Daniele Bogon: Del Suono e Della Luce
Slowcraft

Many a Slowcraft release soothes with serene soundscapes and soul-calming evocations—which makes the sonic wildfire that is Daniele Bogon's Slowcraft debut all the more ear-catching as a result. Listening to Del Suono e Della Luce (“of sound and of light”), it makes sense that the Italian sound artist's work would have found a regular home in museums as part of contemporary art installations. Working with analog and modular synthesizers, samples, guitar, piano, and hand-made instruments, Bogon processes his sound elements to sculpt rugged, elemental soundscapes that pack a visceral punch.

Del Suono e Della Luce distances itself immediately from others in the Slowcraft catalogue when “Uncomfortable Unknown” enters in an ominous, slow-burning blaze of unsettling swirls, whooshes, and ripples. The sound mass slowly expands to engulfing proportions, its graininess becoming ever more pronounced as the intensity rises. Without pause, the overture leads into “Liminal Form,” Bogon transporting the listener back decades with the bright, prog-associated timbres of analog synthesizers. In keeping with the gesture, the music exudes nostalgia and even longing in its melancholic expression. As the fifty-minute recording advances, it assumes the form of a travelogue whose stopping points highlight different facets of Bogon's artistic sense and sensibility.

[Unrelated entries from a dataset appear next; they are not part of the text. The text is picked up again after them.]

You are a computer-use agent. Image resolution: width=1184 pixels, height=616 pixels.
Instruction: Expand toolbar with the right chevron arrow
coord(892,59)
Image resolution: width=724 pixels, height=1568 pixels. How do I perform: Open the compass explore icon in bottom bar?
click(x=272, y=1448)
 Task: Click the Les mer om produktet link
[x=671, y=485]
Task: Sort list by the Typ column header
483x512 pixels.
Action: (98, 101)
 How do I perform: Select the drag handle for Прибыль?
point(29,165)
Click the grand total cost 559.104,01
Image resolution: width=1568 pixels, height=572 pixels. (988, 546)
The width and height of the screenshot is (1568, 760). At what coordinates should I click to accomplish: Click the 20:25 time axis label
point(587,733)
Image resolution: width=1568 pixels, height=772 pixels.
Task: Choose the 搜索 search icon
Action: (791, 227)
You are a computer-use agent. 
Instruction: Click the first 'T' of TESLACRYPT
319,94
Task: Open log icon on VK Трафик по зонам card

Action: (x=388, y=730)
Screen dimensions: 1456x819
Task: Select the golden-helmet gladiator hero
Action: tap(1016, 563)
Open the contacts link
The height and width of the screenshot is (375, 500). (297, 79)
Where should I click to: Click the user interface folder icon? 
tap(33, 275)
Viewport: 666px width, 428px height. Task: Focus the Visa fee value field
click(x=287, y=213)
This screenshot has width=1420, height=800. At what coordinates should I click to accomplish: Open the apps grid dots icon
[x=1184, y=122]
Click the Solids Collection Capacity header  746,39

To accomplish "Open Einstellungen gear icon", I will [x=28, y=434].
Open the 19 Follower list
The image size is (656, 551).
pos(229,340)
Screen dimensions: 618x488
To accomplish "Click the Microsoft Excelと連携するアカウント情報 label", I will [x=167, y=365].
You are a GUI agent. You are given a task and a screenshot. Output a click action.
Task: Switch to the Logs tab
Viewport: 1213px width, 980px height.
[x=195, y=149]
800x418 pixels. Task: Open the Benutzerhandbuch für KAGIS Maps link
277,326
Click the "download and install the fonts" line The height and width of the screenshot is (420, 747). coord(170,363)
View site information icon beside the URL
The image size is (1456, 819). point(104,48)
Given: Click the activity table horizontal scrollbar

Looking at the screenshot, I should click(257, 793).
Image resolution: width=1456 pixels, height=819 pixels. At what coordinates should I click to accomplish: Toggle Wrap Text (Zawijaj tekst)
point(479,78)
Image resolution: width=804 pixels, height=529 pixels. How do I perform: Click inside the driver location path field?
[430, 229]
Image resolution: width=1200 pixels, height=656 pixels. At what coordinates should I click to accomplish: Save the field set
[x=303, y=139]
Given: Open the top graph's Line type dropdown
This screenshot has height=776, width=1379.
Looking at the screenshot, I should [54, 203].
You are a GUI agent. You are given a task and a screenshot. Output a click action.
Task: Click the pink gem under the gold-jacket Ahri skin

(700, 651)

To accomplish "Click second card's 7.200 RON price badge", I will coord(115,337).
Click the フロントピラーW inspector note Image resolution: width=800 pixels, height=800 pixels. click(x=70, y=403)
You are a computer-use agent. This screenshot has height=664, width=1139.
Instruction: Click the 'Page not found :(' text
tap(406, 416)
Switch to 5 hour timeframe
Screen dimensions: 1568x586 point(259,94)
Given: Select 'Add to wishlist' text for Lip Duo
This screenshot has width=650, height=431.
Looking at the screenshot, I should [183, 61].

With synthesizers emitting siren wails, an industrial-strength drone roars throughout “Kelpies.” Aptly titled, “Under This Heavy Sky” and “Engravings” pulsate with laser-focused intent, Bogon here generating waves of sound masses so powerful and all-consuming they feel capable of obliterating everything in their path. “Altered Sun,” on the other hand, aligns itself more closely to others in the Slowcraft discography in opting for a gentler, hymnal presentation. The smudged, clangorous character of “Breathe in Complexity,” on the other hand, makes it resemble a Basic Channel track exhumed from some decaying ‘90s cassette, though details buried in the background call to mind Tangerine Dream during its earliest days.

As such productions play, the impression forms of Bogon drawing from the legacies of the past to carry the music forward and infuse the tradition with new energy. In progressing through stages of white-heat intensity and relative calm, the track sequencing likewise shows him giving careful attention to the album's arc. At his personal site, Bogon states that, for him, “Sound is an intimate way of ascension, purification, abstraction, cure, healing, and relief.” Certainly many of those qualities are explored by the nine pieces, which alternate between moments that are ethereal and ecstatic and others earthier and rock-solid by comparison.